Die Staatsgewalt mag sich auf die Gesetze des Landes stützen. Mangelhafte Gesetze könnten natürlich geändert werden, letztendlich aber wird die Staatsgewalt von Menschen ausgeübt, die genauso wie alle anderen von persönlichen Vorlieben und Abneigungen gelenkt werden und die nicht immun gegen Einflußnahme von außen sind.

Wenn es dann, wie in den beschriebenen Fällen, keine Kontrollinstanz gibt, die willens oder in der Lage ist, Mißstände abzustellen, kann man als einzelne Person auch in einem demokratischen Staat sehr schnell in die Mühlen der Justiz geraten. Glück hat dann wer den Weg nach draussen findet.

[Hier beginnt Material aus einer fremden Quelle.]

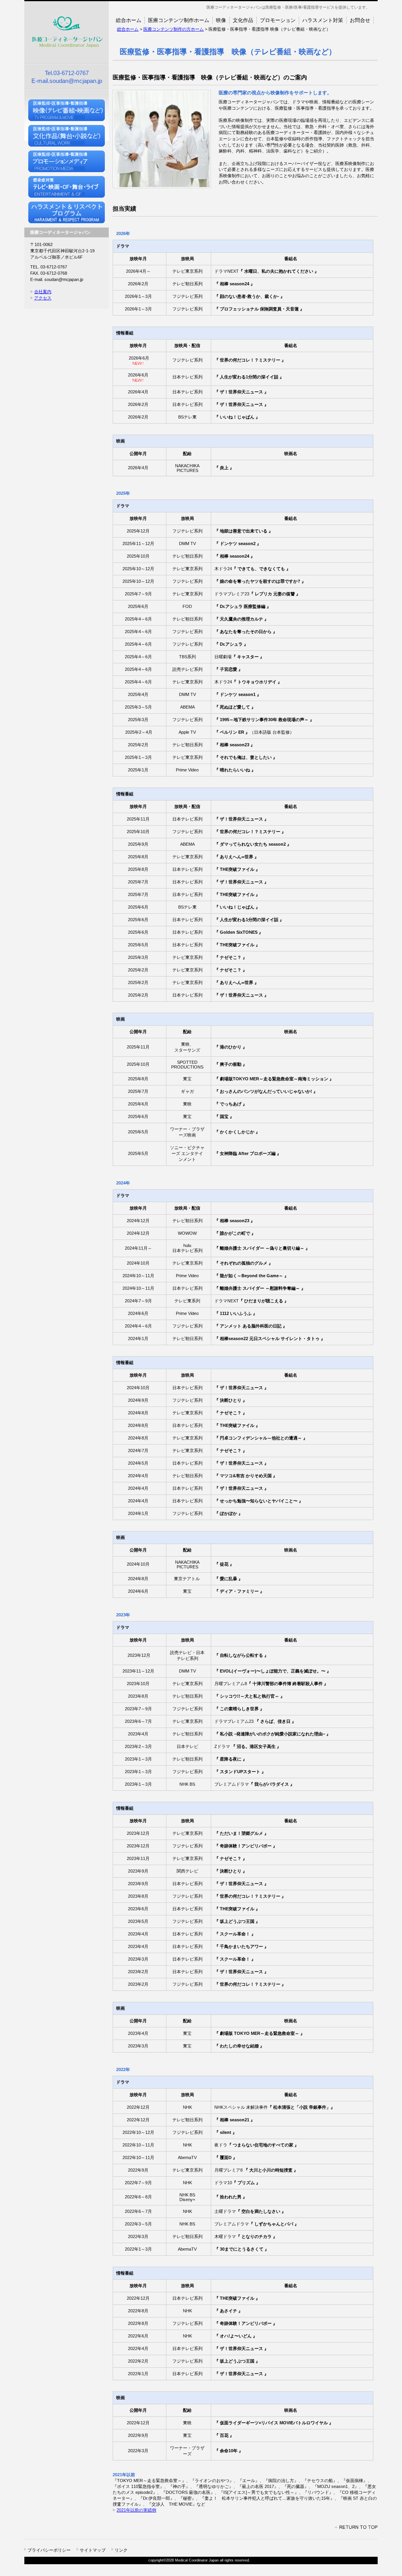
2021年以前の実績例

„Staatsgewalt“ deckt detailreich einige Mißstände auf und reiht sich damit sehr prominent in die Reihe der Stimmen, die nicht nur mahnen sondern auch aufrütteln. Wer das Buch liest, wird wachsam sein gegen Auswüchse und Ungerechtigkeit im Justizsystem.

PS: dass man mit Hilfe einer informierten und engagierten Öffentlichkeit etwas erreichen kann, zeigt nicht nur der Tierschützerprozess, in dessen Folge das Gesetz geändert wurde/wird. Ein anderes Beispiel ist die Vorratsdatenspeicherung: tausende Menschen haben die Klage dagegen unterstützt und letztendlich vor dem europäischen Gerichtshof Recht bekommen.

PPS: Ich persönlich beteilige mich, wo immer es möglich ist, mit Unterschrift oder Spende an Intitiativen, die helfen unsere persönliche Freiheit mehr und mehr abzusichern. Je mehr Menschen dabei sind, desto mehr wird gelingen.


RSS-Feed für Kommentare zu diesem Beitrag 1 Kommentar


  • Kommentar von  Mag. Ilse Zeiner am 05.07.2014 um 09:37 Uhr Uhr

    Ja, das ist so, weil der öffentliche Dienst nicht nach areitsrechtlichen rechtsstaatlichen Strukturen funktioniert und die Medien (ORF, österreichische Zeitungen) gegenüber der Staatsgewalt keine kritische Haltung einnehmen sondern decken.

    Das kann sich nur ändern, wenn die Kontrolle durch Medien funktionieren würde und es für „Entlasungsbeamte“ Richter, Polizisten es disziplanarrechtliche Folgen statt Beförderung gäbe.

    Es gehört wie oben erwähnt, unsachliche täterdeckende Berichterstattung in den Medien durch e-mails angesprochen und kritisiert statt ignoriert. So lange hier die „Macht nicht vom Volke“ ausgeht, wird nichts passieren, ich selbst muß auch damit rechnen, daß ich den selbst erlebten Missbrauch durch psychiatrische Gutachten mangels Unterstützung nicht überleben werde.